Ph.D. Scholar
School of Earth and Planetary Sciences (SEPS)
National Institute of Science Education and Research (NISER), India
I am currently specializing in photochemical kinetics modeling of exoplanetary atmospheres, including hot-Jupiters, super-Earths, and solar system terrestrial analogs such as Venus and Earth.
The launch of the James Webb Space Telescope (JWST) has opened a new frontier era for detailed atmospheric characterization of both solar-system and extrasolar planetary atmospheres. My research focuses on understanding the chemical composition of these atmospheres by studying detailed equilibrium and disequilibrium processes (such as photochemistry and vertical mixing) through modeling. I also work on coupling photochemical kinetics with radiative transfer and interior-atmosphere exchange models to interpret current and upcoming observations from JWST and future missions like HWO and LIFE, and I am particularly interested in closely complementing my modeling work with observational data.

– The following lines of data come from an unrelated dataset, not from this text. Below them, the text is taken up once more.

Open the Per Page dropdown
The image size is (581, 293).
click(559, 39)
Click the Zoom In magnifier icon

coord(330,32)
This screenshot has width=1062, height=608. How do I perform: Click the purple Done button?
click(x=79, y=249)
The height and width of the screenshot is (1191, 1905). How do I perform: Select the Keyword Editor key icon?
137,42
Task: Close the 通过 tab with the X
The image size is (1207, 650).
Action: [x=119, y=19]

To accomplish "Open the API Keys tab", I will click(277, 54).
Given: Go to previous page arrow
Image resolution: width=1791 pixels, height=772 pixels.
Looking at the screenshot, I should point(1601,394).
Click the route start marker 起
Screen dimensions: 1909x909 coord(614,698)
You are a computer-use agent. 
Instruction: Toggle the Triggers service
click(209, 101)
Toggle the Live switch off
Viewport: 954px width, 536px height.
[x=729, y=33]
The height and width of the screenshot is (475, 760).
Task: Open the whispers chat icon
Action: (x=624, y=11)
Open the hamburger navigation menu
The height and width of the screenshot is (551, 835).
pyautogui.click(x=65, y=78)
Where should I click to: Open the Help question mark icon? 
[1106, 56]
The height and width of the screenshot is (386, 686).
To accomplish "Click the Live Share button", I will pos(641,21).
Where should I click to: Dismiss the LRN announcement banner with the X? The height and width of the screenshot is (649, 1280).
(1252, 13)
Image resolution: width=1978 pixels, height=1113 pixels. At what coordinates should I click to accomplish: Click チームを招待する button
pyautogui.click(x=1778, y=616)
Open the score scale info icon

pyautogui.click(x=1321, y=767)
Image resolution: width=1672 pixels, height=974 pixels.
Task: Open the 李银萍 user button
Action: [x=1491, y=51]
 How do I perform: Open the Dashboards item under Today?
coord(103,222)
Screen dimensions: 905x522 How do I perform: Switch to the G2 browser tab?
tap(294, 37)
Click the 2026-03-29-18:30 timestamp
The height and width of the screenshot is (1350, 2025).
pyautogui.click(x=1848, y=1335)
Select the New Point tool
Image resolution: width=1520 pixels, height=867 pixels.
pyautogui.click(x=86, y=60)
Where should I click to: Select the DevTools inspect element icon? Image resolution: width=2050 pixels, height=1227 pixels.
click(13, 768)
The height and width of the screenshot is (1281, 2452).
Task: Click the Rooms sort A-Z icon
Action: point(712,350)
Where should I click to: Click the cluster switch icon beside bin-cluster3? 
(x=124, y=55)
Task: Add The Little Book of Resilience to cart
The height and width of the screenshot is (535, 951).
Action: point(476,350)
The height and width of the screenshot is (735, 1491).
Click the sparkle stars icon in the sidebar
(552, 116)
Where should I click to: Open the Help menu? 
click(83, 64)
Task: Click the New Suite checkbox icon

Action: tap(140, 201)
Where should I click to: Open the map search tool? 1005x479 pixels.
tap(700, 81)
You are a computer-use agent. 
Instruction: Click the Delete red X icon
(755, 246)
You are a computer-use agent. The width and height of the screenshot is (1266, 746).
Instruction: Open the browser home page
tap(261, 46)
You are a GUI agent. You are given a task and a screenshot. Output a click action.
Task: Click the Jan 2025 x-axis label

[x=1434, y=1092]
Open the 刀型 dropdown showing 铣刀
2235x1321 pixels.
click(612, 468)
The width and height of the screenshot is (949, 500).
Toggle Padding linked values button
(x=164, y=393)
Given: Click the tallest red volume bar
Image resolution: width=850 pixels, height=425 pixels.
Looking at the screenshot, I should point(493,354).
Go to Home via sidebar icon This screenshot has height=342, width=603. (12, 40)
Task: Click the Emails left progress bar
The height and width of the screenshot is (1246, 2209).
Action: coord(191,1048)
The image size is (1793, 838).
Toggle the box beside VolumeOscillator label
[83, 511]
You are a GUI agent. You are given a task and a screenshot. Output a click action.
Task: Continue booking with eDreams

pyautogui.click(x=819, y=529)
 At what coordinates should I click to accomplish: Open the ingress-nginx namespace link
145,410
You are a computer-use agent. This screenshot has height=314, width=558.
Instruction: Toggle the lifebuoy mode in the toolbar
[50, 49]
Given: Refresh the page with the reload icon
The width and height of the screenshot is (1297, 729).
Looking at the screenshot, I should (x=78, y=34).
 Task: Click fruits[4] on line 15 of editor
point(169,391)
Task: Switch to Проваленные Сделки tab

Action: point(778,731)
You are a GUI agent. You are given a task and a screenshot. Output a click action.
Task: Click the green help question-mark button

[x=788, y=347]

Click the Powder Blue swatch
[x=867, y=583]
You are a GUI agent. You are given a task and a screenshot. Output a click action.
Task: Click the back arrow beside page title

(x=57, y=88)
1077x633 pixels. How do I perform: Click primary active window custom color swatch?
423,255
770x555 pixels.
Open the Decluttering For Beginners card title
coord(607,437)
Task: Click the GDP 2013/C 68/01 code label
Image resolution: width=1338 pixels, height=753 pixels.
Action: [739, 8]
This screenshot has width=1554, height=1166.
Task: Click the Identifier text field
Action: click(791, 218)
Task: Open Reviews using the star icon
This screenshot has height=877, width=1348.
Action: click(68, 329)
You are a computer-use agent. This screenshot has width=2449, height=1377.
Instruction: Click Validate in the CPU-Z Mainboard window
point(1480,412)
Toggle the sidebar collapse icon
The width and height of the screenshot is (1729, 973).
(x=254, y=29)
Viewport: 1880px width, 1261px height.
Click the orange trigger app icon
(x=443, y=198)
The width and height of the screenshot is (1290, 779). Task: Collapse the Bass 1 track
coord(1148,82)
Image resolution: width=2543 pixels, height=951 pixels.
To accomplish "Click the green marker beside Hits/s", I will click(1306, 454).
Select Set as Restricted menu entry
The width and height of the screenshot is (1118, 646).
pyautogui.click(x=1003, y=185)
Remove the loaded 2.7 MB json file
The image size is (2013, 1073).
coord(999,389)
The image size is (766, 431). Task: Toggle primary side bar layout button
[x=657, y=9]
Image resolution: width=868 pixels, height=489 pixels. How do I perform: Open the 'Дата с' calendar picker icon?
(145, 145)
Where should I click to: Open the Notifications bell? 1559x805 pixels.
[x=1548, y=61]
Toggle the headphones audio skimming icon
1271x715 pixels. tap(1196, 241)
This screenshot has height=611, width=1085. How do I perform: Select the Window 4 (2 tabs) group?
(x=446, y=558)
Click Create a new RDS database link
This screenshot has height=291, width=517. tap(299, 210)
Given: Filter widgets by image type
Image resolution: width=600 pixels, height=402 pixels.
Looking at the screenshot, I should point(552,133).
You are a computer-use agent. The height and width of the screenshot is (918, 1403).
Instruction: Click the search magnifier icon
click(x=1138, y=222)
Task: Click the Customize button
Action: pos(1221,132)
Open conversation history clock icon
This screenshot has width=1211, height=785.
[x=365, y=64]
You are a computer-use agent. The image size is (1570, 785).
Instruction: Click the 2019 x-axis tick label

I led the development of XODIAC (eXOplanetary model for equilibrium and DIsequilibrium Atmospheric Chemistry), a fully Python-based fast, parallelized, as well as GPU-accelerated photochemical kinetics model. It includes built-in equilibrium chemistry models: NEXOCHEM and FastChem, and multiple chemical reaction networks for exoplanetary atmospheres, including the largest state-of-the-art chemical network, XODIAC-2025, linking 594 C/H/O/N/P/S/Metals-based species connected through 7720 reactions. The model is closely benchmarked with the Eulerian code VULCAN and the Lagrangian code ARGO in HD189733 b, and it can simulate the effects of both the codes with much lesser runtime.
XODIAC is a high-performance (both CPU and GPU-accelerated) 1D photochemical kinetics model designed to simulate the complex chemistry of diverse planetary and exoplanetary atmospheres. Our paper (Ghosh et al. 2026a) showcases its capabilities and flexibilities. In this paper, we compile a new thermochemical database, describe the detailed atmospheric chemistry of the well-studied hot-Jupiter HD189733 b across three different chemical networks, including detailed phosphorus chemistry, and also trace key reaction pathways for converting one species to another.
This study (Ghosh et al. 2026b; in press) introduces an expanded sulfur chemistry network that includes excited sulfur species S(¹D) and SO(¹Δ), validated against observations of Venus. We explore the implications of this chemistry on both Venus and Exo-Venus analogs. In this work, we compute the kinetic parameters for S+CO2 reactions using quantum chemical calculations and derive the NASA 7-term polynomial coefficients for the excited species. We also introduce a 1 ppm near-surface atomic sulfur source to constrain S3 and S4 observations of Venus and also apply this atomic sulfur source to Exo-Venus atmospheres.
Before embarking on my Ph.D. journey at NISER (since 2021), I built my academic foundation in Physics with a focus on the cosmos. I completed my B.Sc. at the University of Burdwan (West Bengal, India) in Physics (Hons.) during 2014-2017 and subsequently moved to Tezpur Central University (Assam, India), where I earned my M.Sc. in Physics with a specialization in Astrophysics (2017-2019).
Beyond research, I am actively involved in studying and analyzing the Indian stock market, applying the same analytical rigor to my portfolio as I do to my atmospheric modeling studies. In my free time, I play competitive table tennis and engage in high-intensity e-sports, specifically titles like Call of Duty. I also enjoy playing ukulele for fun.